Task instructions =>
Copy the material word for word, starting at the line that contains "You are a computer-use agent. The image" and ending after the line that contains "[x=380, y=23]". Leave out the pictures.

Begin Data provided

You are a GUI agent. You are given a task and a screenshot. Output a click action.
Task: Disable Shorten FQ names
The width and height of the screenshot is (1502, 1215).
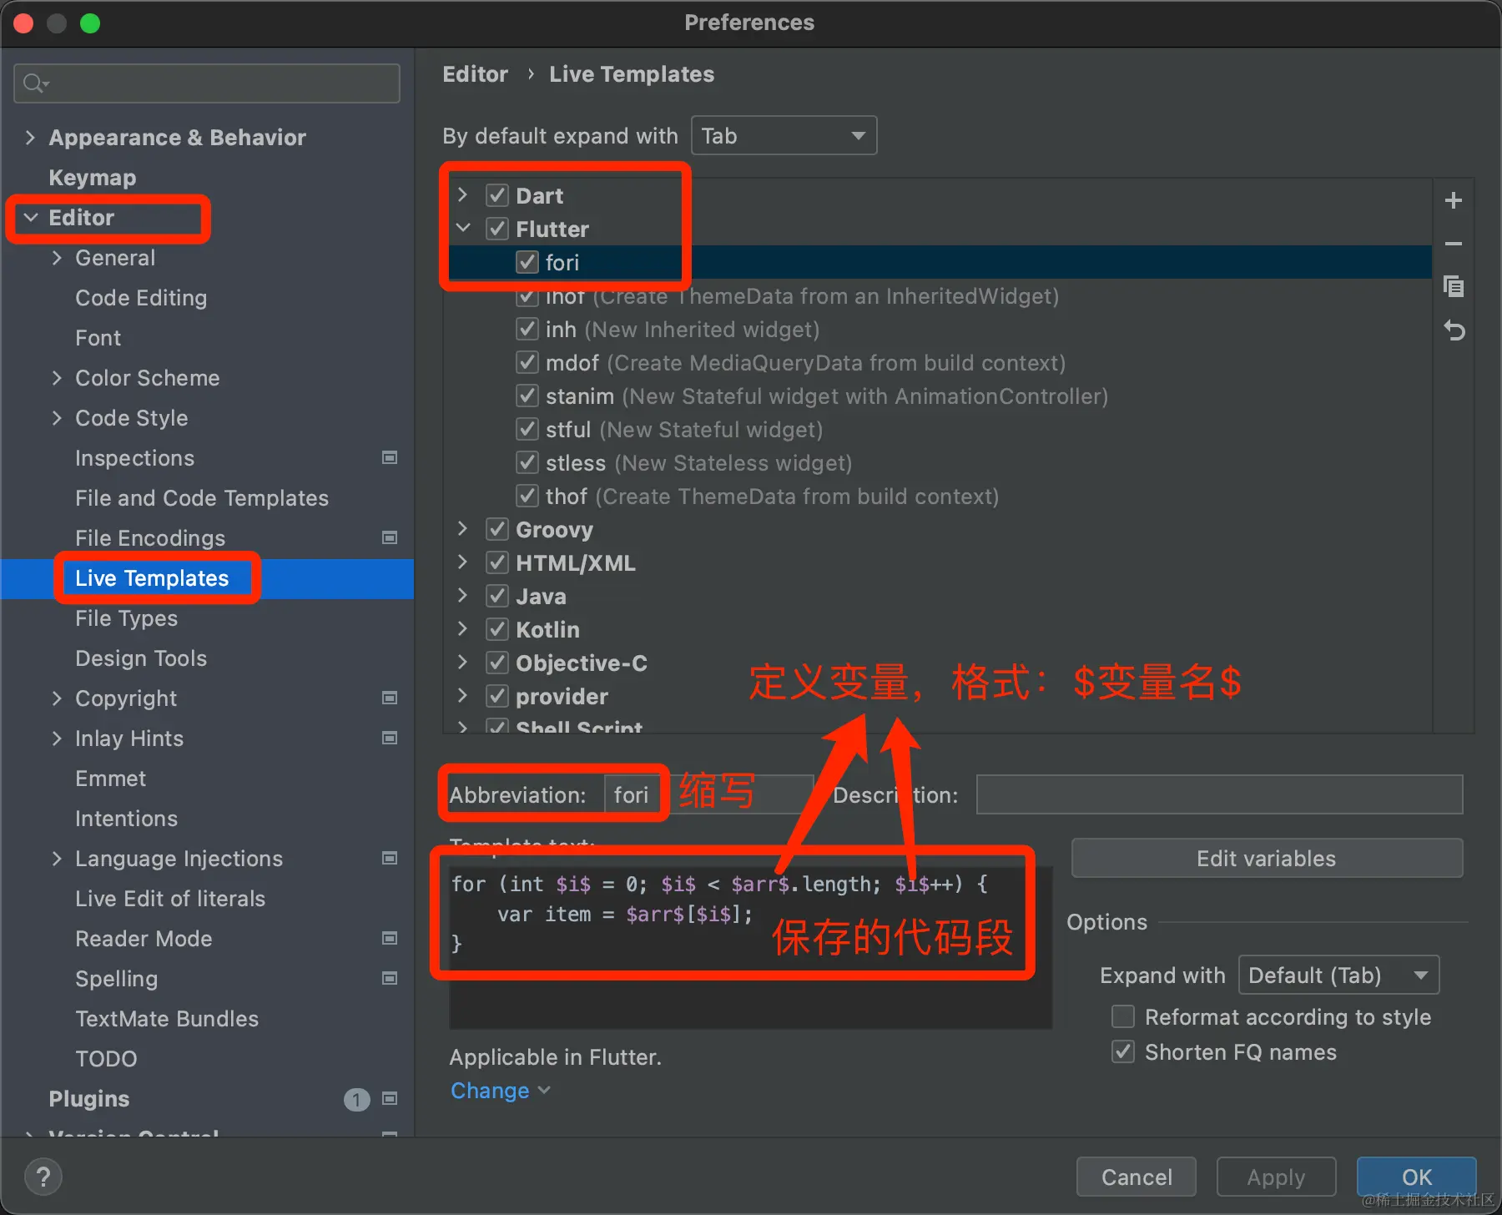(x=1122, y=1051)
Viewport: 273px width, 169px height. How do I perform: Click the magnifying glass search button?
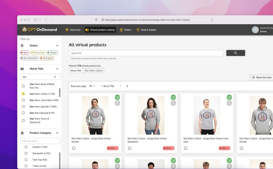coord(235,53)
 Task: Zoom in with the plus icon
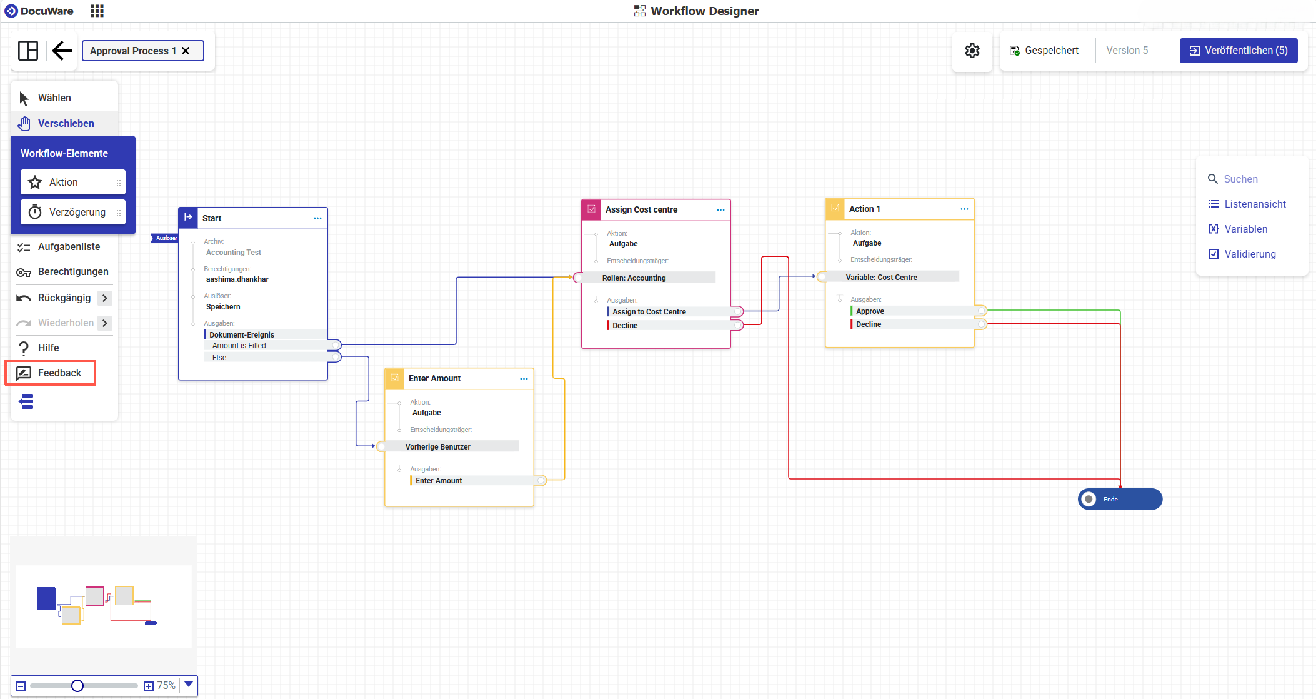[x=149, y=686]
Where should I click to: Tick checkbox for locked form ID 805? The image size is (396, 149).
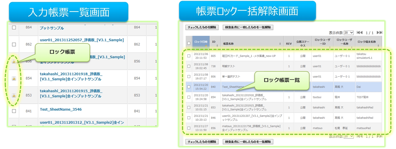[189, 56]
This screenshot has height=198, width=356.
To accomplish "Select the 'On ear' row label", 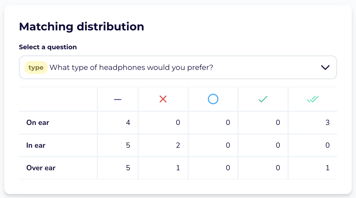I will point(38,123).
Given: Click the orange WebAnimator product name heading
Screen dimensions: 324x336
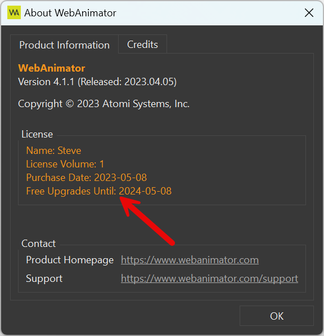Looking at the screenshot, I should click(52, 68).
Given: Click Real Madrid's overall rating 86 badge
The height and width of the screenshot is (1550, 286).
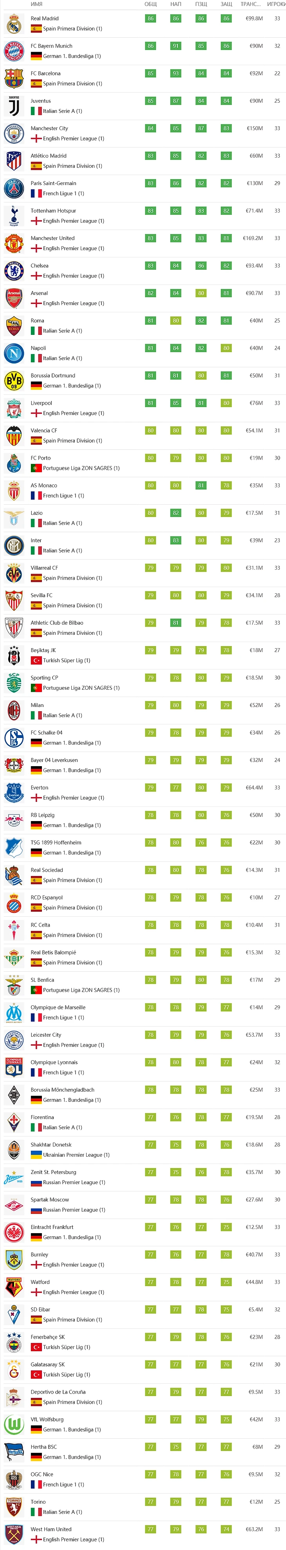Looking at the screenshot, I should (x=150, y=19).
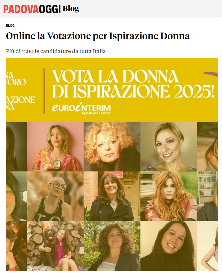The image size is (222, 276).
Task: Select the BLOG category label
Action: click(x=10, y=26)
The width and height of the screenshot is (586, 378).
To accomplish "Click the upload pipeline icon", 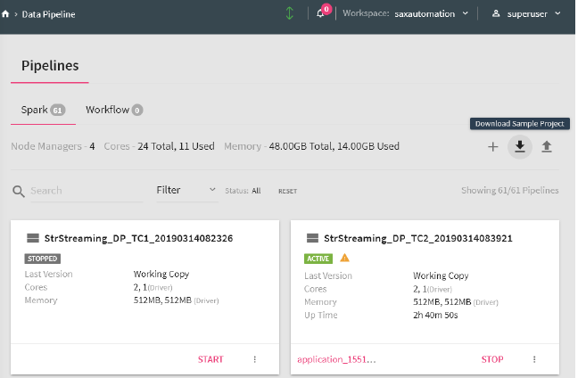I will [547, 147].
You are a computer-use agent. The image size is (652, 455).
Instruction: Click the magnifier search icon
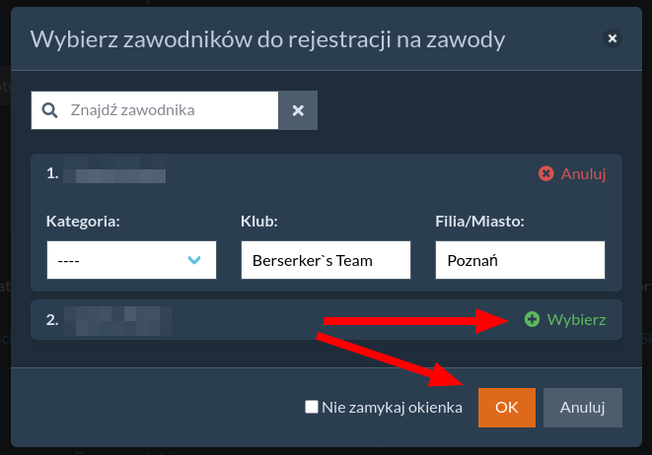(x=49, y=110)
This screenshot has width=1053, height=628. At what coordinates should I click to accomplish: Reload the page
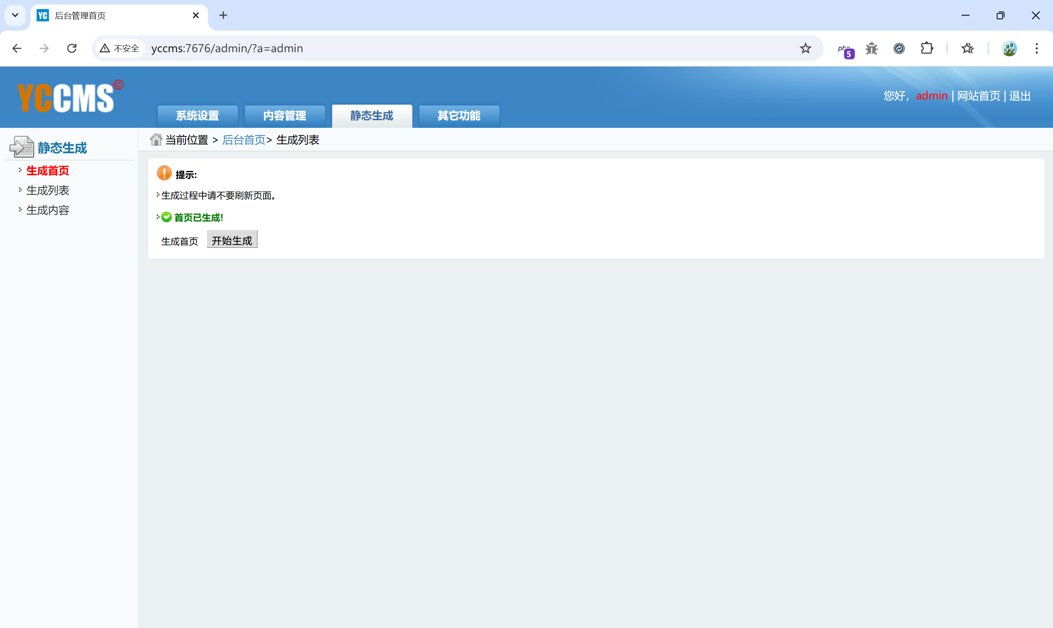click(x=72, y=48)
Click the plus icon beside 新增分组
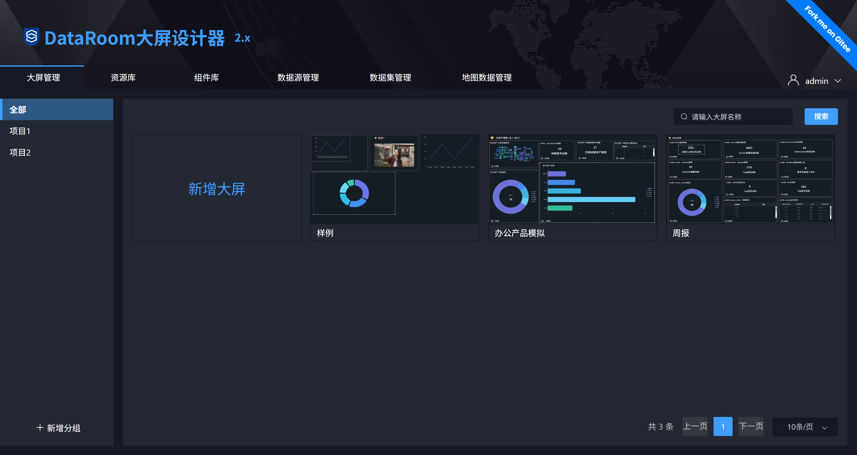857x455 pixels. (x=40, y=428)
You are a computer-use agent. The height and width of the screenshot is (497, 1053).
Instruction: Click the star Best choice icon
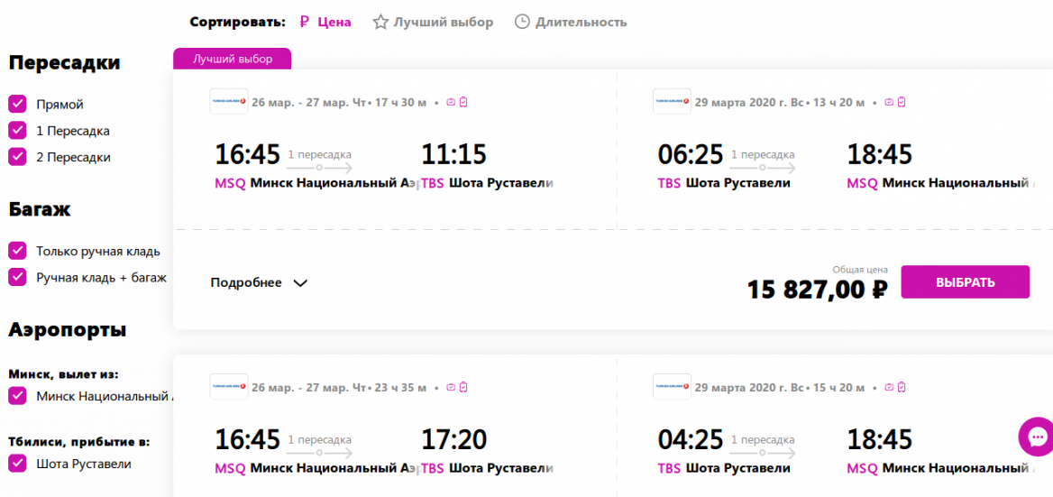[x=380, y=23]
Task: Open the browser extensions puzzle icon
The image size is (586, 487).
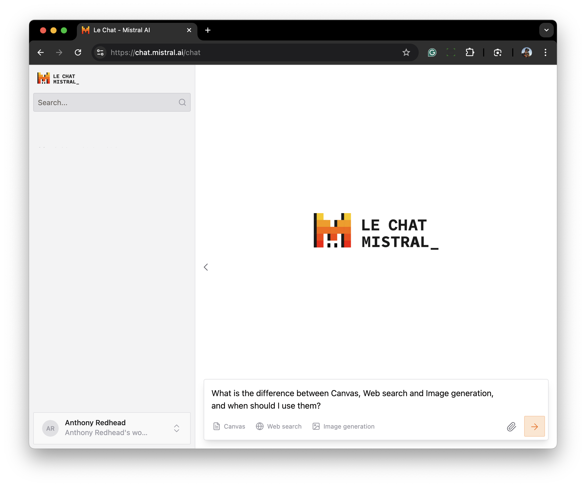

End Data provided

Answer for the task =>
You are a computer-use agent. The image size is (652, 455).
Instruction: Click the magnifier search icon
(x=49, y=110)
This screenshot has width=1053, height=628. At what coordinates should I click to accomplish: Reload the page
click(x=72, y=48)
Click the plus icon beside 新增分组
857x455 pixels. (x=40, y=428)
You are a computer-use agent. The height and width of the screenshot is (497, 1053).
Instruction: Click the star Best choice icon
[x=380, y=23]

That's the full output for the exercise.